• Action item
Read the records below and report each line in which "with" occurs.

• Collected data
=== Section Start ===
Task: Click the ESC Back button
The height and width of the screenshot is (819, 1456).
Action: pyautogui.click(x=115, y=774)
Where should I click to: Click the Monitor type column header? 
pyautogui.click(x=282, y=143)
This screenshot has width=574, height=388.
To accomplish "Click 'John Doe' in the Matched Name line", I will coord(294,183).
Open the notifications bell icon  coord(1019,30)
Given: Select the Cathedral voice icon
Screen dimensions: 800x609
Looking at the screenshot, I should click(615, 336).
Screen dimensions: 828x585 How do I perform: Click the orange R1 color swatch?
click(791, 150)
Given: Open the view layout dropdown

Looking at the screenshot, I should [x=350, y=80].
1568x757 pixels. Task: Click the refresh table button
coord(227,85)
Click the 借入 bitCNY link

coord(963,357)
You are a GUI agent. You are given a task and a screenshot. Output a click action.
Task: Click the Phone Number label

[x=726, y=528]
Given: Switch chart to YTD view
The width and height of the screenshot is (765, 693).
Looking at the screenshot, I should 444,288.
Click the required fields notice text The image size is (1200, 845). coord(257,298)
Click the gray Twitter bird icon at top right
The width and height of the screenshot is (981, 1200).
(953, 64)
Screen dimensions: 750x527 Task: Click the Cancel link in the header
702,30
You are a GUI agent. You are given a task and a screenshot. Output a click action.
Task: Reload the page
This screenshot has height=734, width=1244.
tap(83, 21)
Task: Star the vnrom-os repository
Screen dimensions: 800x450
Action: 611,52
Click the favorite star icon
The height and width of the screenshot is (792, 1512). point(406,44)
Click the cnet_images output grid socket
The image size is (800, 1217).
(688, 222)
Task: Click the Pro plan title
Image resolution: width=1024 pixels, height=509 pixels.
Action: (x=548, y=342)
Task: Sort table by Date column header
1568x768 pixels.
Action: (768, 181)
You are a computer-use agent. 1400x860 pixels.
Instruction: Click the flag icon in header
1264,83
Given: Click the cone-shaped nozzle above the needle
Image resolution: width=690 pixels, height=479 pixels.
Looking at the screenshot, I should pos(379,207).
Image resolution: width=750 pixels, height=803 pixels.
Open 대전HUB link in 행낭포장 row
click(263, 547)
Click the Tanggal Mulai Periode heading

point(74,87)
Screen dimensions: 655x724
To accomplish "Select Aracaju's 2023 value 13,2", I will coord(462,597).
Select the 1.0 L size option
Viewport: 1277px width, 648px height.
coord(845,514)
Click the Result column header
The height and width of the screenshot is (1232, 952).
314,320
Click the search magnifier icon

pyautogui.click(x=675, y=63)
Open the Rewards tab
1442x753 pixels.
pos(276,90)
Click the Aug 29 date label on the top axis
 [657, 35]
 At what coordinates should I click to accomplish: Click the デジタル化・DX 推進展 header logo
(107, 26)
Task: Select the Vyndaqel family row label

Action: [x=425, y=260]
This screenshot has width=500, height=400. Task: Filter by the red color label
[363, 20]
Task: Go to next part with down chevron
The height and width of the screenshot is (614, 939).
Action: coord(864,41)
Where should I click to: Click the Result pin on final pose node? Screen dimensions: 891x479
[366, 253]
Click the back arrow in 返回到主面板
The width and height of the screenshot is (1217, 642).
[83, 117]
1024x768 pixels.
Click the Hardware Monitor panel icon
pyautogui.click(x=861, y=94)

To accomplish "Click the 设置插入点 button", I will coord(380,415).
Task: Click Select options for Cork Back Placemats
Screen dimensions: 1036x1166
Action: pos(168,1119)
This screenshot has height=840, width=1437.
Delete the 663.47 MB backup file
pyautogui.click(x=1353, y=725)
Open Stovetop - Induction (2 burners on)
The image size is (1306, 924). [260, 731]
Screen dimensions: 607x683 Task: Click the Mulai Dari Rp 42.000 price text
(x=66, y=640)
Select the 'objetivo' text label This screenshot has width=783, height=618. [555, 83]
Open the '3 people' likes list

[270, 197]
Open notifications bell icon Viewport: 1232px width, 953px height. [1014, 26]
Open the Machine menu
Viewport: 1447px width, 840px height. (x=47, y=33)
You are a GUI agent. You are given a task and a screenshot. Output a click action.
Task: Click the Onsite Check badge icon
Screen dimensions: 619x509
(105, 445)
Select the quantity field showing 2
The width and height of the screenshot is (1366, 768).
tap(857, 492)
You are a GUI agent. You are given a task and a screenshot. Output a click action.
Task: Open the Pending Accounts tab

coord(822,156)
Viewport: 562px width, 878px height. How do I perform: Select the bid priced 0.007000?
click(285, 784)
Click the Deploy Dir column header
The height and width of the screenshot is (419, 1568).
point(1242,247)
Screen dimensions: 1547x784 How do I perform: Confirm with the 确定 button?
=== Section End ===
• Answer box
Task: Go to next part with down chevron
Screen dimensions: 1547x784 How do I perform: Confirm with the 确定 button?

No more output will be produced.